**Data lines:**
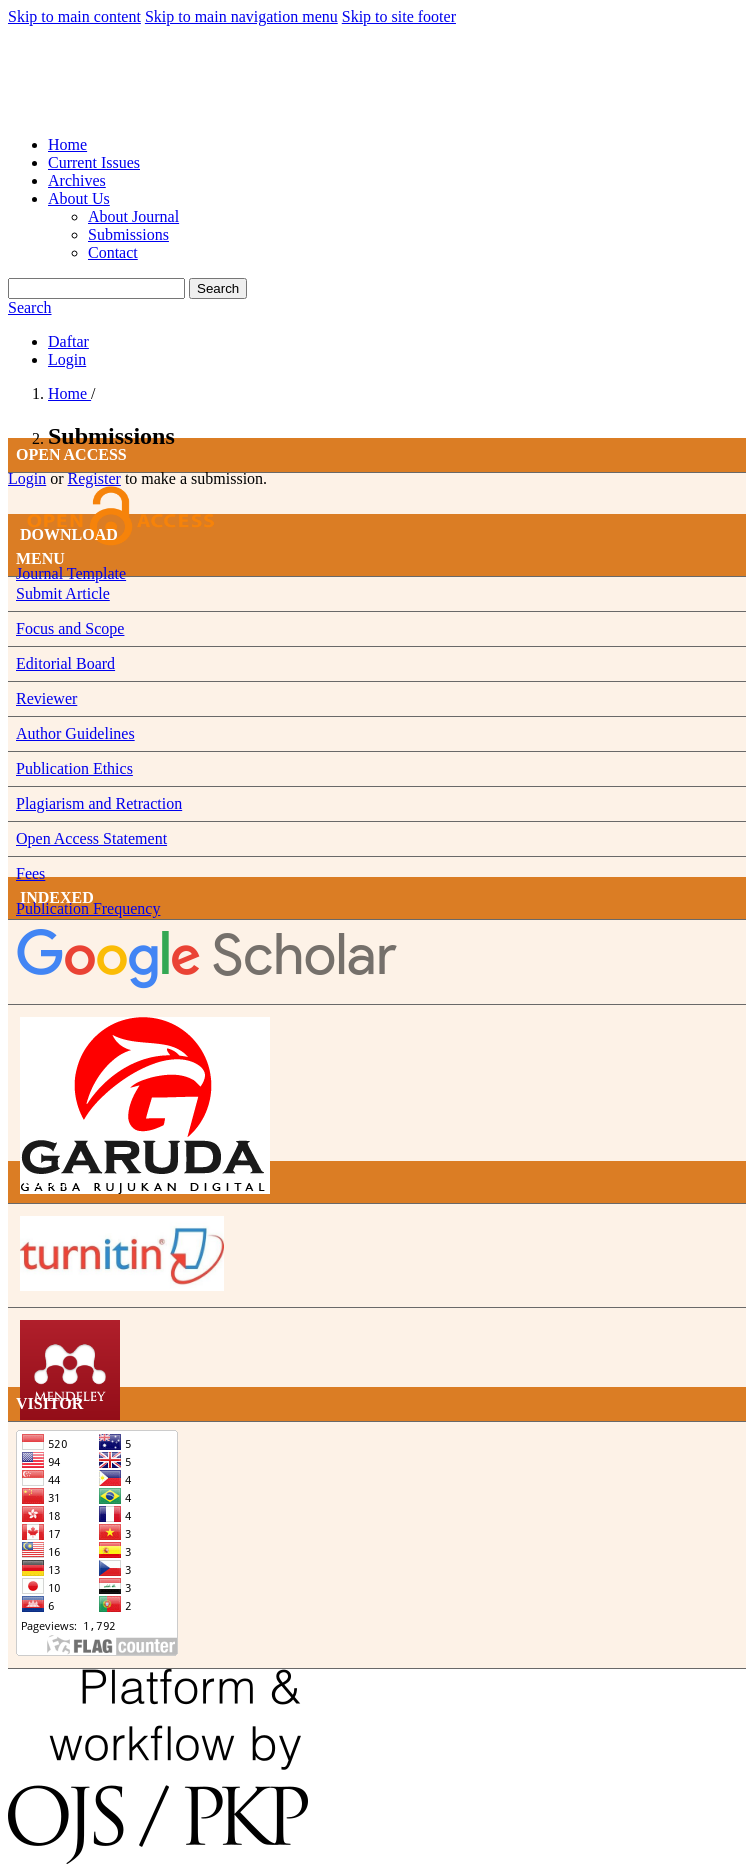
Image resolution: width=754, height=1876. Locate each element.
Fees (30, 873)
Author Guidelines (75, 733)
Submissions (128, 234)
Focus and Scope (70, 628)
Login (67, 359)
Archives (77, 180)
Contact (113, 252)
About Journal (133, 216)
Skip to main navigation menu (241, 16)
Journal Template (71, 573)
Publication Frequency (88, 908)
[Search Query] (96, 288)
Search (218, 288)
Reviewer (46, 698)
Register (94, 478)
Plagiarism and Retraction (99, 803)
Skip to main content (74, 16)
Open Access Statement (91, 838)
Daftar (68, 341)
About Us (79, 198)
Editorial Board (65, 663)
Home (67, 144)
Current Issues (94, 162)
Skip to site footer (399, 16)
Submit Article (63, 593)
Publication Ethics (74, 768)
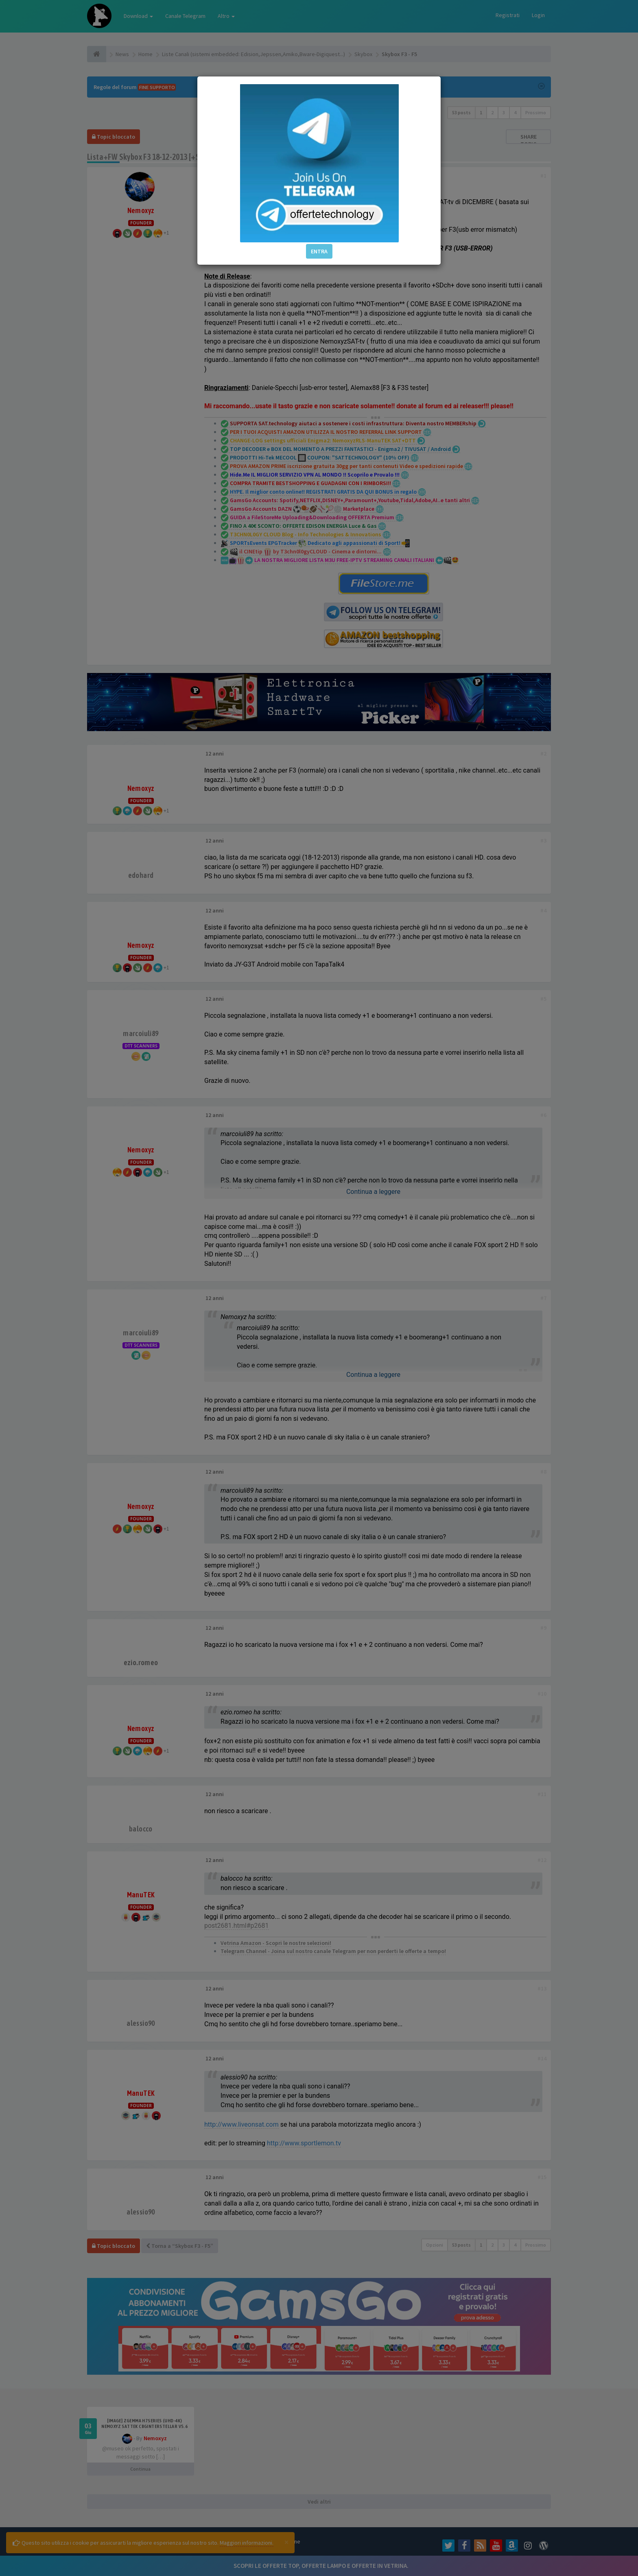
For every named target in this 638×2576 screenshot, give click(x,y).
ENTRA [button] (319, 251)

**Stated task:**
Update the listing from the line with "Open Access Statement (91, 838)" through the end, replacing "Editorial Board" with "Editorial Team" and keeping everything else the same. Leave the pictures out.

**Complete output:**
Open Access Statement (91, 838)
Daftar (68, 341)
About Us (79, 198)
Editorial Team (65, 663)
Home (67, 144)
Current Issues (94, 162)
Skip to site footer (399, 16)
Submit Article (63, 593)
Publication Ethics (74, 768)
For every named target in this 638×2576 screenshot, give click(x,y).
ENTRA [button] (319, 251)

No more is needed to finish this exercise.